É uscito venerdì 6 ottobre 2023 su tutte le piattaforme digitali il disco di debutto di Martina Di Roma dal titolo “Invisible Pathways”.
Un nuovo e definitivo capitolo per cantautrice del milanese Martina Di Roma, classe 1997, che qui mischia influenze jazz e un pop sofisticato e di respiro internazionale, un pianoforte complice e magnetico, e gli ultimi quattro anni della sua vita. Un disco intenso e personale, che diventa un’autobiografia musicale da cui diventa impossibile non lasciarsi assorbire.
Noi non potevamo in alcun modo lasciarcela sfuggire, e le abbiamo chiesto come avesse incontrato i suoi musicisti, che rapporto avesse coi Beatles e molto altro.
C’è qualcuno che hai incontrato durante i tuoi studi musicali, che ti sta vicino tutt’ora nel tuo percorso musicale? Hai voglia di parlarcene?
Durante i miei studi a Milano ho incontrato Pasquale (2018 più o meno), il pianista del mio disco. Abbiamo partecipato insieme ad un concerto dedicato ai concerti sacri di Duke Ellington e dopo pochi mesi abbiamo iniziato a lavorare insieme.
Leggiamo che hai fatto parte di un progetto tributo ai Beatles. Che rapporto hai con un gruppo così importante nella storia della musica? E con le cover, più in generale?

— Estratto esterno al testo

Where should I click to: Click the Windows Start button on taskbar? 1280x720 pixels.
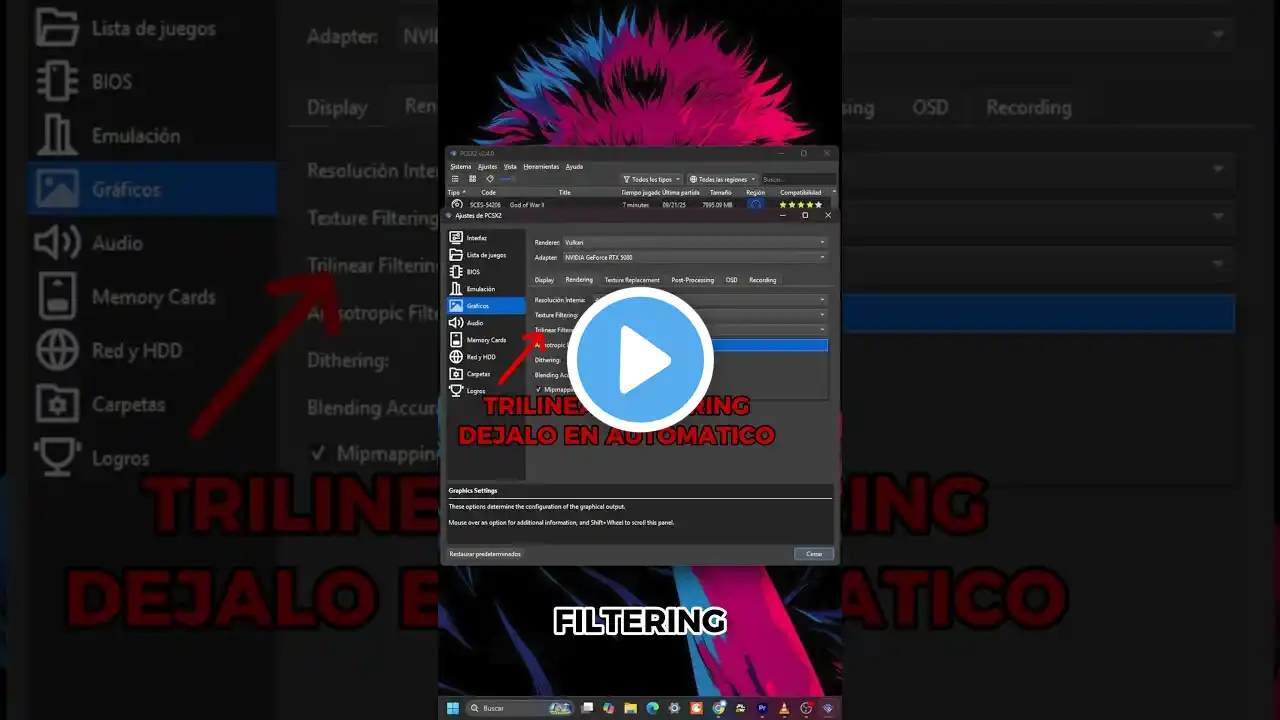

Fare parte di un progetto sui Beatles rivisitato in chiave funk è stato molto divertente. Gli arrangiamenti erano ispirati al disco di Sarah Vaughan che riprese i pezzi del gruppo. È stata una bellissima esperienza! La rivisitazione dei pezzi di altri è una cosa che faccio molto frequentemente, in ambito jazz tutti gli standard suonati oggi sono delle “cover”, è un altro modo per avvicinarsi alla composizione tramite l’arrangiamento.

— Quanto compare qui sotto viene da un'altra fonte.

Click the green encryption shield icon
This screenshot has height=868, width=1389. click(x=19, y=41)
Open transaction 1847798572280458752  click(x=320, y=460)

Quali sono i pezzi (di altri) che fanno parte della tua storia?
Ce ne sono tantissimi, ho tanti amori che porto con me: i brani di Pino Daniele e di Alicia Keys con cui sono cresciuta vocalmente mentre poi ho iniziato a lavorare su alcuni brani e arrangiarli o scriverci dei testi come Gently Disturbed di Avishai Cohen, Waltz For J.B. di Brad Mehldau. E chissà quanti ancora ne dovranno entrare nella mia storia.
Uscirà mai quella versione di “The Acrobat” che inizialmente hai scritto in Italiano? E cosa ti ha portato a tornare all’Inglese?

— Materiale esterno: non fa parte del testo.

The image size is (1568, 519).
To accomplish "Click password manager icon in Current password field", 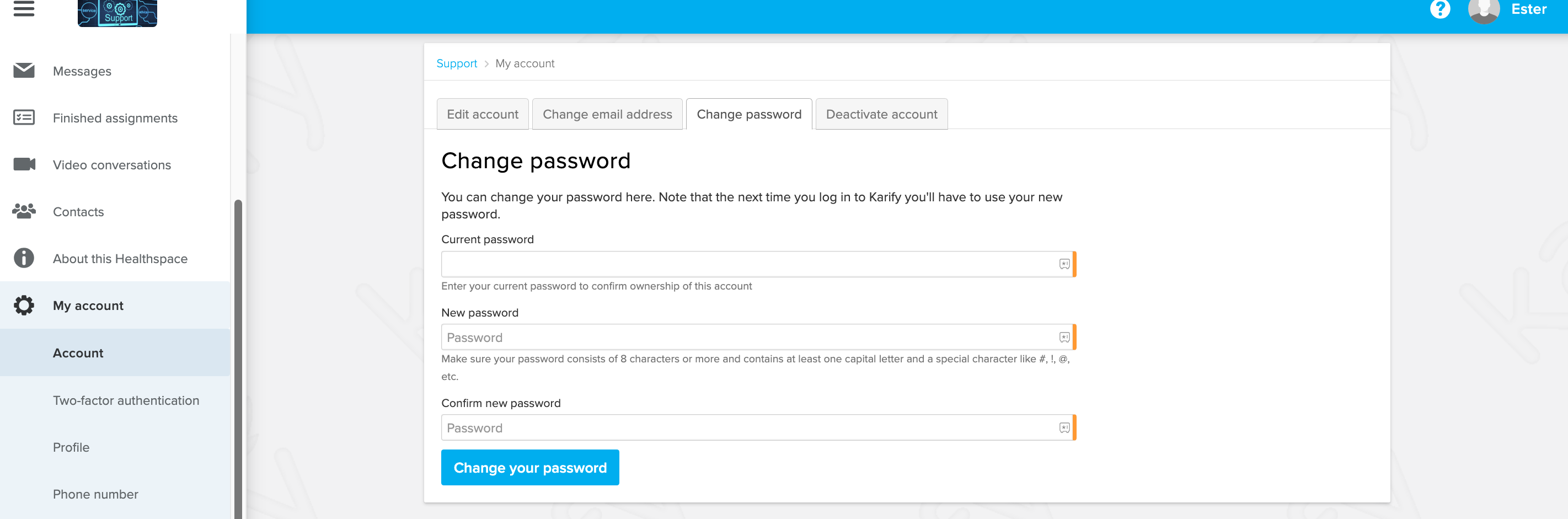I will pos(1064,264).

Ogni tanto ci penso, per curiosità vorrei vedere come suonerebbe in Italiano. Ho deciso di tradurla in Inglese perché in Italiano non mi convinceva e questo ha reso il processo di scrittura più naturale, forse per abitudine è più facile scrivere in Inglese.
Che cos’hai in programma ora?
Godermi l’uscita del mio primo lavoro discografico, portarlo in giro e suonarlo live e prima o poi ricominciare a scrivere!